I roam the world nude, a poem

First to go was my
family,
then some friends
and associates.

Left the city
of my birth,
then the city
of my
childhood.

Old allegiances
to country had go,
because my
country had no
allegiances to
Me.

Religion made war
against me
so I declared
it usless.

And corporates
don’t ever
pay well.

I roam the world
Nude.

11.5.2021

I often wonder at times why I still live in a racist country that is also said to be the leader of the free world.

That statement above is so laughble that I wonder if it’s worth writing about.

Then I wonder what does ‘freedom’ mean?

Freedom can’t mean that it is allowable to restrict voting rights to any of it’s citizens, because that would be more like a soviet style political system where only one party rules.

Freedom can’t mean that it actively keeps populations depressed economically through regulations and lack of capital to start a business or send a family member to college without debt, because when that happens talented and innovative students fall to the wayside into poverty, or at best, a middle income earner with less ownership over assets.

~sigh~

Well, that’s all academic, because I have no faith in the American system, because it isn’t sustainable economically.

With less buying power for a majority of the population, there is less wealth to be made and saved.

Which will eventually lead to economic and political instabilities.

The events of the past ten years are just cracks of a failing unequal system….

EH

10.25.2021

I get tears iny eyes everytime I read an Isaac Asimov novel.

My first time reading it in probably a decade, tears fell when I read my favorite quote.

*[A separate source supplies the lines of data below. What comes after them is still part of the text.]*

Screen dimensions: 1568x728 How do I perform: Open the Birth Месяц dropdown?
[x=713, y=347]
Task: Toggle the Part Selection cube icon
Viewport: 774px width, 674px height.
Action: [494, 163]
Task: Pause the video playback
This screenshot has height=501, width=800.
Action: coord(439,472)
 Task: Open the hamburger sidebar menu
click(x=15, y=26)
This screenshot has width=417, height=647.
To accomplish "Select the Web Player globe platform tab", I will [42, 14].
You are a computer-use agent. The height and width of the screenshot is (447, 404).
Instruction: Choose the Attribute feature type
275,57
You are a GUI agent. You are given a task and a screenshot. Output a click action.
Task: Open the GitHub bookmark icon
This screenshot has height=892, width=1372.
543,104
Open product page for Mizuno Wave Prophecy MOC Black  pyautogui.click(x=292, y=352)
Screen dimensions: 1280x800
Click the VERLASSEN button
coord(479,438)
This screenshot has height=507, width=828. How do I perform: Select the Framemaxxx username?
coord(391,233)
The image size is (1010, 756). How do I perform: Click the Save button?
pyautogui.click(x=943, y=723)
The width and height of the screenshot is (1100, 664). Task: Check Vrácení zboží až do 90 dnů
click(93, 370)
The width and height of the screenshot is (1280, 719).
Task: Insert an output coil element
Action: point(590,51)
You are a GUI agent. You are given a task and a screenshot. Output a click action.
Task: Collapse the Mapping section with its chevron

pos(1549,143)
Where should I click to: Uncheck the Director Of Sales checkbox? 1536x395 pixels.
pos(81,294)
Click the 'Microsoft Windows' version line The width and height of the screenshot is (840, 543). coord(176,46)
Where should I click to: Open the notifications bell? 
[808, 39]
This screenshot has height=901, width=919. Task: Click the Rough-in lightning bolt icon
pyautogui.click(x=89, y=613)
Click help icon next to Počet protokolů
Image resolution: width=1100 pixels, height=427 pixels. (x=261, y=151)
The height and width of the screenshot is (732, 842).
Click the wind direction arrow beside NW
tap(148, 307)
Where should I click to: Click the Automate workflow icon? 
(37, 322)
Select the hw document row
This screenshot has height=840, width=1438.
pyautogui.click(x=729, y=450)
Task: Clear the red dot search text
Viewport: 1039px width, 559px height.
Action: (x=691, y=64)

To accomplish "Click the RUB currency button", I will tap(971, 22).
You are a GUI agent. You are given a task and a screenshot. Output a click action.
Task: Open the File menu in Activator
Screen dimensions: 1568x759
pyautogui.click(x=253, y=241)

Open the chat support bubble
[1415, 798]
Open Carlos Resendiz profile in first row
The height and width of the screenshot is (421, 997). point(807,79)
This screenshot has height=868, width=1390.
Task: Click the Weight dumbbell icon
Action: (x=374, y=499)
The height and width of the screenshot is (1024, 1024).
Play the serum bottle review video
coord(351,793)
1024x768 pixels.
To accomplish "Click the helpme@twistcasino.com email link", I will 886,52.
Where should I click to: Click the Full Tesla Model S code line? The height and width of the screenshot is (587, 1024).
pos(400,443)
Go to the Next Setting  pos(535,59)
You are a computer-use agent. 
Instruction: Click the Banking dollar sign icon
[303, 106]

And then, two months later evertime I read something like ‘Seldon’s men’.

Don’t get me wrong, I love Asimov’s work, it just destroys my heart to see the roles that women played, that is, little.

But I always remember that these works are products of the 50’s of Western culture, and still he managed to be ahead of time.

My only desire is that women’s liberation would take place, (again!), and stay put.

Time….

10.15.2021

I have to say that my failing characteristic is to never let go of a friend — even if that means that I’m heading in different direction in life.

Is that a good or bad thing?

I have to say neither, because my friendship is based on love, and not a life direction.

To be continued….

…the poor has always suffered….

“….join my army or else….”

“….be my wife or else….”

“….pray to me or go to hell….”

“….work for me or starve,
become homeless….”

In Africa children mine
colbot for cellphones held by
latte sipping ladies.

Is it the mentality
Of humanity
or
humans need to
keep someone down?

People sleep
in the streets,
dirty,
seemingly
unseen in
commercial doorways

But life has never
been better.

I was raised in a Cage, a poem

The walls were
most bare
during the
rare prey
seasons and
leaves long
disintegrated.

Outside my
Cage, the world
was false
and gilded.

I’m free
now,

but there
Is no one
to mate
With
because I’m
too rare:

Bisexual, non-Abrahamian,
Spiritually sexual
Black guy….

Seeks sexually needy
Sex dreamer and
Wiccan, either sex
can apply….

If there were
anyone left
I would
have hope.

Better to
die alone
than
to
live falsely
and never
fuck.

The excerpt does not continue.